There is nothing more delicious than a perfectly moist and moreish vanilla cupcake, no wait, actually there is... A vanilla cupcake infused with vintage romance flower tea. Simple, subtle flavors that just work so well together.
Here's how you make it:
Makes 16 – 24
- 250g self-raising flour
- pinch of salt
- 4 eggs
- 250g butter
- 250g castor sugar
- 7.5ml NoMU vanilla essence
- 60ml scalded milk infused with 60ml CARMIEN vintage romance flower tea
- 100g butter
- 400g icing sugar
- 45ml milk
- Preheat oven to 200 C.
- Sift the flour and salt.
- Cream the butter and sugar together until the mixture is light and fluffy. Beat in the vanilla extract.
- Beat the eggs together and gradually add a little egg to the butter and sugar mixture, beating well in between. The mixture should stay smooth until all the egg has been added.

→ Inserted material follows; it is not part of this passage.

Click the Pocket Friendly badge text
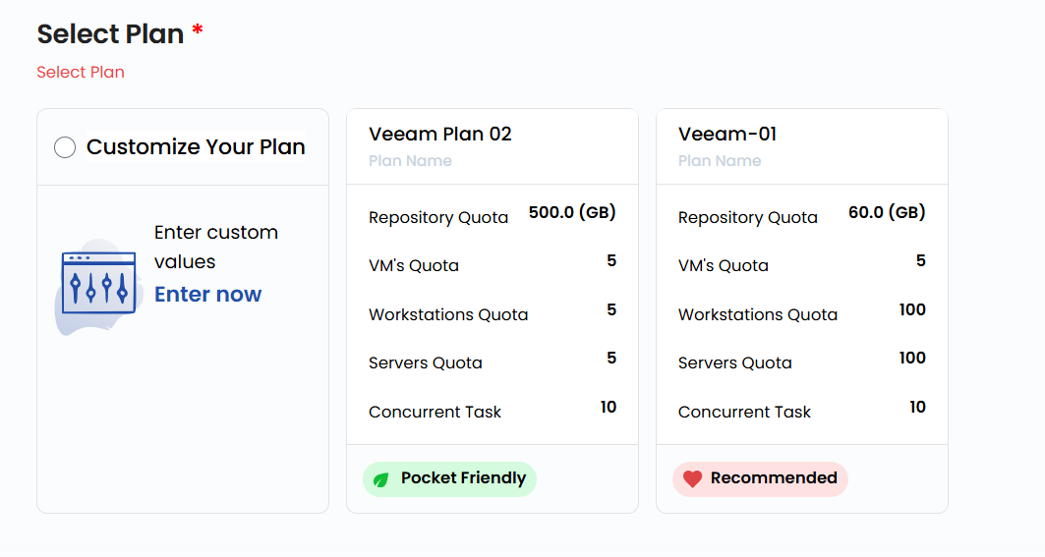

- Sift half the flour into the butter mixture and fold in lightly. When the flour is almost completely folded in, fold in the liquid. Sift over the remaining flour and fold in.
- Fill approximately 16 – 24 cupcake cases 2/3 of the way. Place in the oven and turn down to 180 C. Bake for 15 minutes or until ever so slightly golden.
- Cream the butter and slowly beat in the icing sugar until completely incorporated, adding a little of the milk whenever necessary.
- Once the cupcakes have cooled decorate as desired.